Неторопливо читаю машинописный текст перевода, пытаясь понять, кто же все-таки прав. Спорщики сидят рядом за столом, насупленные, ожесточенные, стараясь не смотреть друг на друга. Не переставая курят из одного портсигара.
Все вроде бы правильно в обращении. Чем дольше продлится война, тем большие бедствия обрушатся на Венгрию. Бомбовые удары превратят в развалины ее прекрасные города, танки перепашут плодородные нивы. Венгерские солдаты, кончайте войну, сдавайтесь в плен.
Так примерно составлялись многие обращения. Почему же недоволен Потоцкий?
- Зачем стращать, запугивать? - Потоцкий щелкает массивной крышкой портсигара. - Венгры отлично понимают, что ждет их страну, если продлится война. А мы все одно и то же талдычим. Как граммофонная пластинка:
"Превратим в развалины, сметем с лица земли". Геббельс, ручаюсь, вколачивает им сейчас то же самое: большевики хотят уничтожить ваши города и села... Разве у нашей армии нет сегодня иных задач, кроме разрушительных? Почему не разъясняем эти задачи? Почему не обращаемся к социальному чувству солдат? Почему не находим слов для интеллигенции?..
Клейман так же азартно говорит об апробированных методах антигитлеровской пропаганды, о накопленном опыте.
- Апробированные методы не заменяют собственную голову! - взрывается Потоцкий.
Я слушаю спорщиков, даю им выговориться. Пожалуй, в соображениях Потоцкого есть резон. Действительно, за проверенные методы нельзя держаться лишь потому, что они проверенные. Годы, месяцы, когда они проверялись, уже миновали. Может быть, не грех присмотреться к новому времени, новым обстоятельствам и кое-что поправить.
Не совсем решительно, не без колебаний, я склоняюсь к мнению Потоцкого. Надо больше, конкретнее говорить о гуманизме наших целей, надо привлекать к себе этих и без того запуганных людей.
Высказываюсь об этом сдержанно, без категорических формулировок. Во-первых, мне самому не все еще ясно здесь. Во-вторых, не хочу обидеть честного работника Клеймана.
Но сутки спустя неожиданная встреча, непредвиденный разговор заставляют меня пожалеть о половинчатости собственного заключения.

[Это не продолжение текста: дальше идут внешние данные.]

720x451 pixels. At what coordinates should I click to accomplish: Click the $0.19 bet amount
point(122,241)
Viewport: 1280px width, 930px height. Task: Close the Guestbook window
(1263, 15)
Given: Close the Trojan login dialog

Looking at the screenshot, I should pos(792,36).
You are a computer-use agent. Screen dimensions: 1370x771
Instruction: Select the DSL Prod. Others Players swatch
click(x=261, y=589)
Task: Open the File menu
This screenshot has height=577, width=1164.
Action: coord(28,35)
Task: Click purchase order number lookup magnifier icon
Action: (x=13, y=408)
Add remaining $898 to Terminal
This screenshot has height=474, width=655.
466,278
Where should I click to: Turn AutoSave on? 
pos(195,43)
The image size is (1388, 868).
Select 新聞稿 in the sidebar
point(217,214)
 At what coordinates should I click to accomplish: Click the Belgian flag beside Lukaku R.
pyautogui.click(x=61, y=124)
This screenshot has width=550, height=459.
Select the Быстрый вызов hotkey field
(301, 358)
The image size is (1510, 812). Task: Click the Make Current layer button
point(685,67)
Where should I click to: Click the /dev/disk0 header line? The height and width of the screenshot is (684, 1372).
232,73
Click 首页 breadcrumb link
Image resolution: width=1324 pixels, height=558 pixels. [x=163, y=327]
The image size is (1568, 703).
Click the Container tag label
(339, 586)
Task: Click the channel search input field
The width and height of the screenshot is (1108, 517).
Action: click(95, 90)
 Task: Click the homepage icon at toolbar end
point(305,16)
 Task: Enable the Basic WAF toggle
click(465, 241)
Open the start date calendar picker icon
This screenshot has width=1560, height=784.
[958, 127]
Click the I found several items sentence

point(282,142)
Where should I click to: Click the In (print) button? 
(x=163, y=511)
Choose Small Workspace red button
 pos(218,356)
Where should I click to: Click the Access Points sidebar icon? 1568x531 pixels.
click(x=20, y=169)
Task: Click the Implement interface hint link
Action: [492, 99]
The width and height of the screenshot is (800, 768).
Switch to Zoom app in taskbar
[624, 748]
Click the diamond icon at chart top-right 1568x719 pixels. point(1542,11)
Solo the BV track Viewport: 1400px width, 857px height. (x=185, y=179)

За тем же столом передо мной сидит человек с младенчески нежной, фарфорово-розовой кожей, с блестящими черными волосами, будто по линейке расчесанными на пробор. Неужели такая внешность может быть у того, кто уже два года кочует по фронтовым дорогам, сутками торчит на наблюдательном пункте, спит в блиндаже с коптящей свечой? Выходит, может. Трижды раненный, награжденный орденами и медалями командир капитулировавшего венгерского полка полковник Эндре Мольнар делится своими мыслями. Он неторопливо, взвешивая в уме каждое слово, произносит по-немецки фразу за фразой. Терпеливо ждет, пока Клейман переведет, благодарит кивком головы и продолжает. Когда меня зовут к телефону, полковник Мольнар задумчиво смотрит в окно, иссеченное косыми брызгами, машинально поправляет крахмальные манжеты, белеющие из-под обшлагов отутюженного мундира.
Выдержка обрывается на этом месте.